Meanwhile, the test specimens were taken such that the longitudinal
direction of the test specimen became perpendicular to the rolling
direction. The yield stress was the 0.2% endurance calculated by
the offset method. The test was carried out on two test specimens
at room temperature, and average values were adopted for the yield
stress and the tensile strength respectively.
The toughness of the base metal and the welded joint was evaluated
by the CTOD test based on BS7448. B.times.2B-type test specimens
were used, and a 3-point bending test was carried out. For the base
metal, evaluations were carried out with respect to a C direction
(plate thickness direction) such that the longitudinal direction of
the test specimen became perpendicular to the rolling direction.
For the welded joint, evaluations were carried out with respect to
only an L direction (rolling direction).
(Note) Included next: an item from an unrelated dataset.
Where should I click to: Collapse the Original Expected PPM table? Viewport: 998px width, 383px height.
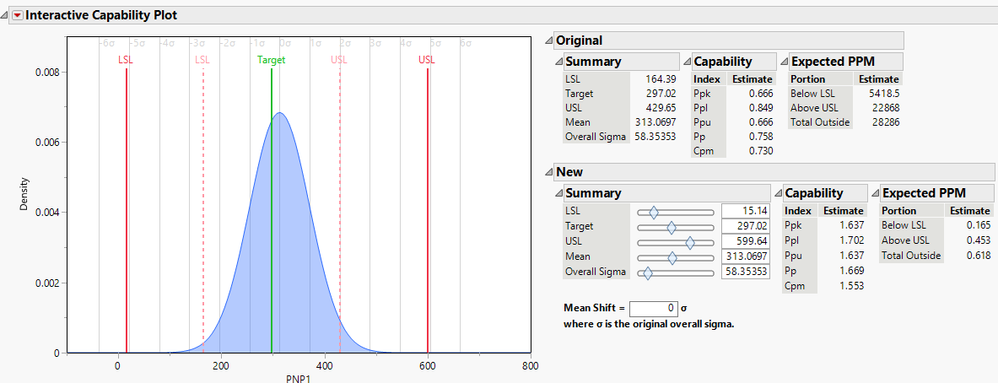pos(785,62)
In order to evaluate of
the CTOD value of the welded joint, test specimens were taken so
that the front end of fatigue cracking corresponded to a welded
bond. The test was carried out on 3 test specimens at a test
temperature of -165.degree. C., and the minimum value that was
obtained by measurement was adopted as the CTOD value. For the CTOD
test results (CTOD values), 0.3 mm or more was evaluated to be a
"pass," and less than 0.3 mm was evaluated to be a "fail."
The arrestability of the base metal and the welded joint was
evaluated by the duplex ESSO test. The duplex ESSO test was carried
out based on the method described in FIG. 3 in Pressure
Technologies, Vol. 29, No. 6, p. 341. Meanwhile, the load stress
was set to 392 MPa, and the test temperature was set to
-165.degree. C. in the duplex ESSO test, when the cracking entry
distance was twice of or less than the plate thickness, the
arrestability was evaluated to be a "pass," and when the cracking
entry distance was more than twice of the plate thickness, the
arrestability was evaluated to be a "fail." FIG. 5 shows a partial
schematic view of an example of a cracked surface of a tested area
after the duplex ESSO test. The cracked surface referred to an area
including all of an embrittlement plate (entrance plate) 1, an
attached welded area 2, and a cracking entry area 3 in FIG. 5, and
the cracking entry distance L refers to the maximum length of the
cracking entry area 3 (cracked area entering into the tested area
(a base metal or a welded metal) 4 in a direction perpendicular to
the direction of the plate thickness t. Meanwhile, for simple
description, FIG. 5 shows only part of the embrittlement plate 1
and the tested area 4.
Here, the duplex ESSO test referred to a testing method
schematically shown in, for example, the duplex ESSO test of FIG. 6
in H. Miyakoshi, N. Ishikura, T. Suzuki and K. Tanaka: Proceedings
for Transmission Conf, Atlanta, 1981, American Gas Association,
T155-T166.
Meanwhile, the welded joint used in the CTOD test and the duplex
ESSO test was manufactured using SMAW. The SMAW was vertical
welding under conditions that a heat input was 3.5 kJ/cm to 4.0
kJ/cm, and a temperature of preheating and a temperature between
passes were 100.degree. C. or lower.
The unstable ductile fracture-suppressing characteristic of the
welded joint was evaluated from the above test results of the
duplex ESSO test of the welded joint (changes in the fractured
surface). That is, when the propagation of the brittle cracking
stopped, and then cracking again proceeded due to unstable ductile
fracture, the proceeding distance of the cracking due to the
unstable ductile fracture (unstable ductile fracture occurrence
distance) was recorded.
In Examples 1 to 26, since the chemical components, the Ni
segregation ratios, and the conditions (contents, uneven indexes
and average equivalent circle diameters) of austenite after deep
cooling were appropriate, the fracture-resisting performances of
the base metal and the welded joint were all "pass."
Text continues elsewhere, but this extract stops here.